A recent
decision by the Court of Common Pleas of Philadelphia County held that
non-parties could be subject to document production where the non-party is not
a separate entity for the purposes of discovery.
After
filing a judgment by confession against the Defendants, John J. Martucci and
Washington Abstract, LLC, the Plaintiff TD Bank sought to compel document
production and deposition attendance of a non-party. See TD Bank v. Wash. Abstract, LLC, No. 1584, 2012
Phila. Ct. Com. Pl.
LEXIS 67 (Feb. 21, 2012).
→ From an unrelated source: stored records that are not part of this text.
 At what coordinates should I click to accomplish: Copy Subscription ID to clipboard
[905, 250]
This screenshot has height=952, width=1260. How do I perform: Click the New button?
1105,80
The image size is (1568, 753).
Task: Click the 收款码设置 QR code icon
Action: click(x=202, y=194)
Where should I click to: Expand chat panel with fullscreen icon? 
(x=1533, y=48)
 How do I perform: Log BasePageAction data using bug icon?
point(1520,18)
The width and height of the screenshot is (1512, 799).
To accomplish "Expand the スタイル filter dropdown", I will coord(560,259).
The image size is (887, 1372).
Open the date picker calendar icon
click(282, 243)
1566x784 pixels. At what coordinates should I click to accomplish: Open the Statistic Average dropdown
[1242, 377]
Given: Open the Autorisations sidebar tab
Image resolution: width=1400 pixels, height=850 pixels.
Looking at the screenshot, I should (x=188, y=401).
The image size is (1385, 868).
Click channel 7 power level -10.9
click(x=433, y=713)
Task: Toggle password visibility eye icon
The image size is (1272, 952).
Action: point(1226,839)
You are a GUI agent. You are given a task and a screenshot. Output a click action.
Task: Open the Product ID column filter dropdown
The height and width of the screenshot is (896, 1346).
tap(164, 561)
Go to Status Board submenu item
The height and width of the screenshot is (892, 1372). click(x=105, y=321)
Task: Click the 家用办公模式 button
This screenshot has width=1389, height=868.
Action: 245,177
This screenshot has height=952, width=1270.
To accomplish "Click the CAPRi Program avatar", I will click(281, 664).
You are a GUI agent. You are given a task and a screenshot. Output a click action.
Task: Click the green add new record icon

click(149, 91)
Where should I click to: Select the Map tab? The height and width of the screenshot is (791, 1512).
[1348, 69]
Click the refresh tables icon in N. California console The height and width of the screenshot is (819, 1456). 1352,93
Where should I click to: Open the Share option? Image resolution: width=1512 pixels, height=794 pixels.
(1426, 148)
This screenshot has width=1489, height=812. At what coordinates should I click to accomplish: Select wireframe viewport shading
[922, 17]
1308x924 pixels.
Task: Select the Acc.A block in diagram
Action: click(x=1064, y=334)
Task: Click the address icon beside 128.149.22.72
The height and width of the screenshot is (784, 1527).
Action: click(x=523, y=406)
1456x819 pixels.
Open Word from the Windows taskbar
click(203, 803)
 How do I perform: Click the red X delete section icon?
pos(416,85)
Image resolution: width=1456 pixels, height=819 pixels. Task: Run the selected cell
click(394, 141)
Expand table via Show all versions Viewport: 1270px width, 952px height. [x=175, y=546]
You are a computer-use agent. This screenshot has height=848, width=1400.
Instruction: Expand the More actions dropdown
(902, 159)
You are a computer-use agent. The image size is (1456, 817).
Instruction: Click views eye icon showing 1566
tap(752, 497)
In response,
Defendants argued that requiring Martucci Law Offices, LLC, a non-party, to
produce documents was in error.
Defendants
based their argument on Leonard v. Latrobe Area Hosp., 379 Pa. Super. 243, 247 (Pa. Super. Ct. 1988) which held
that plaintiffs should have directly subpoenaed non-parties for document
production rather than have the defendants retrieve documents.
The
Defendants’ argument was found to be without merit in this case because unlike
in Leonard, the court reasoned that:
Although Martucci Law Offices might have a legal
existence separate from Defendant for some legal and business purpose, it is
not a separate entity for the purpose of discovery. . . Pennsylvania courts have treated
corporations and their agents as identical for discovery purposes under some
circumstances. TD Bank at *6.
Thus, where
a non-party and party both have authorization to documents and records, a
motion to compel the non-party to produce documents may be proper.